Um longo caminho espera a nação-internet até se tornar independente. Até lá continuará a ser colonizada pelos grandes conglomerados tecnológicos que usarão e abusarão da sua posição dominante para afirmar o princípio da extraterritorialidade. Nessa trajetória, mais ou menos longa, continuaremos a ser, muito provavelmente, os idiotas úteis dos mercados biface que somos hoje e enquanto os níveis de adição digital não baixarem vamos continuar a acreditar que temos acesso direto à realidade e à verdade, sem necessidade de qualquer tipo de intermediação ou representação política, pois tudo o que é necessário já estará nos nossos menus de aplicações.

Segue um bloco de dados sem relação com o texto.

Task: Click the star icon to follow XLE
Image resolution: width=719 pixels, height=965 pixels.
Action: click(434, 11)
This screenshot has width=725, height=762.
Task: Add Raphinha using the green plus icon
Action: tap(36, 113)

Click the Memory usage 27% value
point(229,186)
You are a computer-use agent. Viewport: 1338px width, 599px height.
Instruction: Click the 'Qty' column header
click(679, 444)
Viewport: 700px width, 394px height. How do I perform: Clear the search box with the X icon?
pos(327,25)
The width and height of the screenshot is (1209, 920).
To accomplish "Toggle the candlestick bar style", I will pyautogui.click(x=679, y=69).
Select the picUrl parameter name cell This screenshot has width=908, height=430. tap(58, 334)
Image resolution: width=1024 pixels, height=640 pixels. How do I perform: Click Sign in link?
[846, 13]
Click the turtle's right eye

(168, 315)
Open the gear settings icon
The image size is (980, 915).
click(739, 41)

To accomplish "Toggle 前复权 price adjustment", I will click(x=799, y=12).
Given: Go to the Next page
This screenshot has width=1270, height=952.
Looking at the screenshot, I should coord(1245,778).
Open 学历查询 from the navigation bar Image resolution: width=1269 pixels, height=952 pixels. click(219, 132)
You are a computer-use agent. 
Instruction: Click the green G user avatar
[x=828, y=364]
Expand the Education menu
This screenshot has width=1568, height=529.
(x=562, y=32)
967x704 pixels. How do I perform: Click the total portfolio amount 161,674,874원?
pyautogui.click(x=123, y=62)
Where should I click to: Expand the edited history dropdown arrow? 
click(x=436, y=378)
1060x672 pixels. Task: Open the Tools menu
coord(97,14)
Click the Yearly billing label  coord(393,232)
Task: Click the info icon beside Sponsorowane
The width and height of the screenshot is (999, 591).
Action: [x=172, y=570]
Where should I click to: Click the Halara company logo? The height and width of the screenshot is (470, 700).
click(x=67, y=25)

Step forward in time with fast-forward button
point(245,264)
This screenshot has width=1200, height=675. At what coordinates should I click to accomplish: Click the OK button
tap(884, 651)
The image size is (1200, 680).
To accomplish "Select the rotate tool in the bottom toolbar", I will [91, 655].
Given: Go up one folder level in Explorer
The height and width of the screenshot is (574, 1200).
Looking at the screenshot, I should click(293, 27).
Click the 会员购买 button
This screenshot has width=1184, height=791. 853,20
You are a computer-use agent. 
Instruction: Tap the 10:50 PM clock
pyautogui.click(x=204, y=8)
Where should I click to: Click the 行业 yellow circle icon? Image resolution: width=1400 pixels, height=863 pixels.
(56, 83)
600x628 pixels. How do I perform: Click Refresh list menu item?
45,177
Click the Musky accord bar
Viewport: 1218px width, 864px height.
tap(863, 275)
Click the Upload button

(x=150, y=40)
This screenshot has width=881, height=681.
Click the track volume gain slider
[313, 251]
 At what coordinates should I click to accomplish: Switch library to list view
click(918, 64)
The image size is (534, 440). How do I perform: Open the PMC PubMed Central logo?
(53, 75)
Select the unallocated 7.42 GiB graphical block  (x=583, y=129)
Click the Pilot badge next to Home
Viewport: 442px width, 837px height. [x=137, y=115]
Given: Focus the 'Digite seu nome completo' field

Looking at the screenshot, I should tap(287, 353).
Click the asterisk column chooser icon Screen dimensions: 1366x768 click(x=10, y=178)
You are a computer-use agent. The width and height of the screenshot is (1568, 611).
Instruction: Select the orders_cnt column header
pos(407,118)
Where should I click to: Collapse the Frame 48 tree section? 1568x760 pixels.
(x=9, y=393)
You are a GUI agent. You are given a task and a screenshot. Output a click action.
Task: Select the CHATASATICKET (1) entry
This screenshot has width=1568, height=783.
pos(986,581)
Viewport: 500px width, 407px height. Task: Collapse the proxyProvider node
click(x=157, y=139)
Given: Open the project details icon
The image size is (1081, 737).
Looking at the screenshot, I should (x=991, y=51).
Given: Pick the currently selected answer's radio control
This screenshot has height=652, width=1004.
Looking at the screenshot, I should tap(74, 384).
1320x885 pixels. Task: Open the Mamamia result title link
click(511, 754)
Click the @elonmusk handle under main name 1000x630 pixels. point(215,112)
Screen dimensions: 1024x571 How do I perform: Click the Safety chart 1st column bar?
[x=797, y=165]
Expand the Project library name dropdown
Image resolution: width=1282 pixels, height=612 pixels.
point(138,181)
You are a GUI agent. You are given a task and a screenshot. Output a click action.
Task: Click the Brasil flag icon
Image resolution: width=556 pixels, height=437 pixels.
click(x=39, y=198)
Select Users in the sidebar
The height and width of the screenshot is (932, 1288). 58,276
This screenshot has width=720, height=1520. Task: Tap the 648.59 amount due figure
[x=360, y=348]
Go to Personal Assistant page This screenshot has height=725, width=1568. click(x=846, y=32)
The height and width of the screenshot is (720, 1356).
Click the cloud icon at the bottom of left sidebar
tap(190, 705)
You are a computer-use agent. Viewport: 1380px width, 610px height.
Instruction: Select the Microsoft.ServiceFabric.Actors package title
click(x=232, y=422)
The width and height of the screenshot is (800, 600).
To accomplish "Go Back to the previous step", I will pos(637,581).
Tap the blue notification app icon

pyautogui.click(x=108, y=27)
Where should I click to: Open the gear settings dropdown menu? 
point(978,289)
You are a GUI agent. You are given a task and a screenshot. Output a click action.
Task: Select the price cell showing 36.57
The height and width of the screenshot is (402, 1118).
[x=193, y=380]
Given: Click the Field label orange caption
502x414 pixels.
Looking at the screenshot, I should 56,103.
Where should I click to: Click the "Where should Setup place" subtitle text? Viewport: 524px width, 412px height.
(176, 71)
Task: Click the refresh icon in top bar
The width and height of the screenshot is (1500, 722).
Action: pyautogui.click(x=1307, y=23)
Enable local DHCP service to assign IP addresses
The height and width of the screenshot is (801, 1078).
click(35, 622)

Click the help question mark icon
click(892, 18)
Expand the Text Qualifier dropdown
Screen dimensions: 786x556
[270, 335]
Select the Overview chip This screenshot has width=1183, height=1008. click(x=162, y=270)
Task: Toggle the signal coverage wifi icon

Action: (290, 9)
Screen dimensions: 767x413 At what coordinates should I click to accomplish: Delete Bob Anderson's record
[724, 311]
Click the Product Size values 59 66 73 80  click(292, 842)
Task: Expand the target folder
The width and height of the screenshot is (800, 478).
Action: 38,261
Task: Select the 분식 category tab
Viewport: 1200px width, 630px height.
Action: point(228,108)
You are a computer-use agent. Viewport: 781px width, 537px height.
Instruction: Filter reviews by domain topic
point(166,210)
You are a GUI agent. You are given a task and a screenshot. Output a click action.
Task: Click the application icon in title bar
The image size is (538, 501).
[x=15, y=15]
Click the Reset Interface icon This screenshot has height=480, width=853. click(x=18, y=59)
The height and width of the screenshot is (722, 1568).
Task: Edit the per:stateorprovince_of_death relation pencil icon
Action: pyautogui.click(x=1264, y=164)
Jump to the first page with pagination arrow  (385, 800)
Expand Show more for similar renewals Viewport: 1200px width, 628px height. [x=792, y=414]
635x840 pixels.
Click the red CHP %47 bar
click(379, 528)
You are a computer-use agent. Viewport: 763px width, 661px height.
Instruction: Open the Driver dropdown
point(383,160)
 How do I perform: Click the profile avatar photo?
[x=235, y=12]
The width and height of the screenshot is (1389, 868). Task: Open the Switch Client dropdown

Nesta complexa transição precisamos de reinventar, com urgência, ritmos de velocidade para cada setor ou subsistema, se quisermos, uma inteligência do movimento, uma economia política da velocidade para que todos os subsistemas sociais e respetivas instituições possam comunicar entre si. No mesmo sentido, os conglomerados tecnológicos não devem abusar da sua vertente extraterritorial nem subestimar os poderes do Estado-administração em lidar com a revolução digital. Se do lado das grandes plataformas se pode falar em colonização digital, cuidado, pois do lado dos estados nacionais pode haver a tentação de balcanização da internet, isto é, de circunscrever uma internet nacional de acordo com a lei, a idiossincrasia e a cultura nacionais.

Finalmente, perante a iminência de uma distopia tecnológica temos de preservar, a todo o custo, a autonomia e independência das ciências, das artes e da cultura e fazer um apelo especial à investigação e desenvolvimento das ciências humanas e sociais neste princípio do século para que nos ilumine o caminho a seguir face à hegemonia oligopolista das grandes tecnológicas. De David Durkheim (Da divisão do trabalho social, 1893) a Max Weber (A ética protestante e o espírito do capitalismo, 1904) e de Karl Polanyi (A Grande Transformação, 1944) a Karl Popper (A sociedade aberta e os seus inimigos, 1945), estamos claramente necessitados de novos arquitetos da ciência social moderna que nos preparem para a grande mudança paradigmática da nossa civilização.